The problem => Return each line of the records that contains the word "section".

Records supplied =>
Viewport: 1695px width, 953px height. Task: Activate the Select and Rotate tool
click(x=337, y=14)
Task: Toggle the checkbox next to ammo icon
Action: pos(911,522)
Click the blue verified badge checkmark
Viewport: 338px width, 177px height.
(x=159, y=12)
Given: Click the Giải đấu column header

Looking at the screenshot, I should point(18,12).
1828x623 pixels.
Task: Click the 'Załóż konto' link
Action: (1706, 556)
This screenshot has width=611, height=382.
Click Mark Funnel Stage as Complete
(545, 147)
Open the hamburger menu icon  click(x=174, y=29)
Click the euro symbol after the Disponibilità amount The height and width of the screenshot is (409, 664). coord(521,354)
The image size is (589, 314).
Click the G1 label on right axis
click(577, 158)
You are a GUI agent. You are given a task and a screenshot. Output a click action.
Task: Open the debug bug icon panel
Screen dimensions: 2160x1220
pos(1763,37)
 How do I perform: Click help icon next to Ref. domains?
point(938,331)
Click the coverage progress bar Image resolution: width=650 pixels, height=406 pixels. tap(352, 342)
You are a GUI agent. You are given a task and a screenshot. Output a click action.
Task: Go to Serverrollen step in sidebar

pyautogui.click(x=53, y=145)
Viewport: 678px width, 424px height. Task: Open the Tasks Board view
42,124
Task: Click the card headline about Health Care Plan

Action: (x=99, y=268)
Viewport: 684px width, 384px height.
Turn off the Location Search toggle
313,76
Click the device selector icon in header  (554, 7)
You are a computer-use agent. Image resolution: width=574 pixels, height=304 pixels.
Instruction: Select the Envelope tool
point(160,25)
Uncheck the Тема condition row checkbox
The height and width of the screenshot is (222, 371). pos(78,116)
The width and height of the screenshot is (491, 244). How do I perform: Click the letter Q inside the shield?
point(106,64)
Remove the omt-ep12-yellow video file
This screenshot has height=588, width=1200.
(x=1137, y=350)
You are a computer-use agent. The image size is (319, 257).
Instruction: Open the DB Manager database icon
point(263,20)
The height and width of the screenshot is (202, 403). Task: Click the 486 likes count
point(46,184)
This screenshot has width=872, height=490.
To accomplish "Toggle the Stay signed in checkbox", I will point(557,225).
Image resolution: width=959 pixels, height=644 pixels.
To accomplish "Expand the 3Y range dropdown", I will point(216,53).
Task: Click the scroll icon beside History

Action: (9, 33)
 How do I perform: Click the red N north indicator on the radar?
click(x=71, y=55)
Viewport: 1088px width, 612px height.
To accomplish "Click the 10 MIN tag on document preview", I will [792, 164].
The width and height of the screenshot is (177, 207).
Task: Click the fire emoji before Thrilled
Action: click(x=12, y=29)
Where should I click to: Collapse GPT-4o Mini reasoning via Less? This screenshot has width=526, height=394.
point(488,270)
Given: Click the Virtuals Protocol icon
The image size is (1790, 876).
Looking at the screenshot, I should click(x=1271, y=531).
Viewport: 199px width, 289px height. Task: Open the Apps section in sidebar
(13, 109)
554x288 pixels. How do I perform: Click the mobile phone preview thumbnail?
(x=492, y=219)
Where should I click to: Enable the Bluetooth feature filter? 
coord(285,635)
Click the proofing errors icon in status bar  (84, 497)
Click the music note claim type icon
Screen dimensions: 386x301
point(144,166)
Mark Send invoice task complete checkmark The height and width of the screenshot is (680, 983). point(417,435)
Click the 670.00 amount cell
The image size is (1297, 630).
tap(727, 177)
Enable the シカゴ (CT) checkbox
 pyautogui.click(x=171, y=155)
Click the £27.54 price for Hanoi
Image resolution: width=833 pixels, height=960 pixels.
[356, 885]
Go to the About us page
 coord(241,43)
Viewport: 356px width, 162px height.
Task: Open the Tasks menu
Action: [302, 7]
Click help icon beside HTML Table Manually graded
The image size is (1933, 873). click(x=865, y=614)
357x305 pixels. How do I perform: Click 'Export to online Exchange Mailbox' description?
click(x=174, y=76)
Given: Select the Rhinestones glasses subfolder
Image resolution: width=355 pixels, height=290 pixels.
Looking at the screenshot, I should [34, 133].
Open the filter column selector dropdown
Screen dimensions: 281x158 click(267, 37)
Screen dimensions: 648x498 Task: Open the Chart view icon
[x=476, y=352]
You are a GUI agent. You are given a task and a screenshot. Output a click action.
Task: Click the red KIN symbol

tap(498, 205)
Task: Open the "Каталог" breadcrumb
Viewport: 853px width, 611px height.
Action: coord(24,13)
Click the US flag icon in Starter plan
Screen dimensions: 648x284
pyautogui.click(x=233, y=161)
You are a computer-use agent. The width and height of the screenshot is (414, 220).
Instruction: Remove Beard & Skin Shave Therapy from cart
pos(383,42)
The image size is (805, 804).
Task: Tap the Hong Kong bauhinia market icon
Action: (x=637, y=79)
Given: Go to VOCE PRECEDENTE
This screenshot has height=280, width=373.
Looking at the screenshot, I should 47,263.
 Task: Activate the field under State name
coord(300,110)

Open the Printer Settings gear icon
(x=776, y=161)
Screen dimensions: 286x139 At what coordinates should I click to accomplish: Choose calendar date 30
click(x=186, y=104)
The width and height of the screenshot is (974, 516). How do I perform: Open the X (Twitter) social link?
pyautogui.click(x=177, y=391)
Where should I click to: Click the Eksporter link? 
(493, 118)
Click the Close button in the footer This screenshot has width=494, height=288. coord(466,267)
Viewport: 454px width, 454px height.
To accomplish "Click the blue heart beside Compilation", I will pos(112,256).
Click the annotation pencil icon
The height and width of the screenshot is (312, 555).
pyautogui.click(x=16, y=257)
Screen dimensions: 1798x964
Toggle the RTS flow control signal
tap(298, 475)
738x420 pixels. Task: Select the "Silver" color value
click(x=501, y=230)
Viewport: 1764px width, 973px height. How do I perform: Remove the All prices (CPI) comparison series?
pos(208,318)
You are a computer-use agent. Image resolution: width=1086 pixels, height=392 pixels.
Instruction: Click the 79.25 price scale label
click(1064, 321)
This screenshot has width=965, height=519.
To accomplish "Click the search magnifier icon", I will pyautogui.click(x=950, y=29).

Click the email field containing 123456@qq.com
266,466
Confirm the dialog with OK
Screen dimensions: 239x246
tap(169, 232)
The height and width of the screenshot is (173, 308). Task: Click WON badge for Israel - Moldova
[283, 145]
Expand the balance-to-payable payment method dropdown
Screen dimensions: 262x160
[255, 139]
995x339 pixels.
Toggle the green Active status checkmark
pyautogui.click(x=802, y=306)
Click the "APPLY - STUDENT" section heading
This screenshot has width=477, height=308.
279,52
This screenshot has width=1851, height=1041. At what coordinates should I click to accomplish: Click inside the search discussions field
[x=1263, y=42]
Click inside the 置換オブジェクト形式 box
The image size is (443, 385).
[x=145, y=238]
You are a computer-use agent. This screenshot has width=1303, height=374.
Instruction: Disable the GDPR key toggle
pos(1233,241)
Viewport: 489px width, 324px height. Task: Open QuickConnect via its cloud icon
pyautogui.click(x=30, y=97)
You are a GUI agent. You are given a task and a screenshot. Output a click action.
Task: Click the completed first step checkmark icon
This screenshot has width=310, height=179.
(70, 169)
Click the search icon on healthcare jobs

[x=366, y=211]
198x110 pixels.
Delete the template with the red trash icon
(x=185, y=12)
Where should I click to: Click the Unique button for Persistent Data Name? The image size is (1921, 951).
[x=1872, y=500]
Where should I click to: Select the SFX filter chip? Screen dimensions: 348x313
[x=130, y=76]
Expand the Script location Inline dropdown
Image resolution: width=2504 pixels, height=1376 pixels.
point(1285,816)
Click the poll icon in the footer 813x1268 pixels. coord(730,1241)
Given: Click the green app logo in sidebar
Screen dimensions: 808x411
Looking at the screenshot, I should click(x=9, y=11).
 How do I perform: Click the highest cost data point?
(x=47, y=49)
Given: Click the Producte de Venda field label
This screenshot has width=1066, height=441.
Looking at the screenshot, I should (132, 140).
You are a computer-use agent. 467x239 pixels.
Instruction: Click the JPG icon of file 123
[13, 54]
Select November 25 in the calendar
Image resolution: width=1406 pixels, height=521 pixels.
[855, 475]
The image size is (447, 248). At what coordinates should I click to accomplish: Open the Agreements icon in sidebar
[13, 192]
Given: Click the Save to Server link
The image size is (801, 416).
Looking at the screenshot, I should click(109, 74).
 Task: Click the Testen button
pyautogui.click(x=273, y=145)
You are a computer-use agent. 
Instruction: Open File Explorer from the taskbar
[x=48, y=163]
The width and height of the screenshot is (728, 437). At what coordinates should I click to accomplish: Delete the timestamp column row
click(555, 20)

Solution to this problem =>
Viewport: 199px width, 289px height. Task: Open the Apps section in sidebar
Click the "APPLY - STUDENT" section heading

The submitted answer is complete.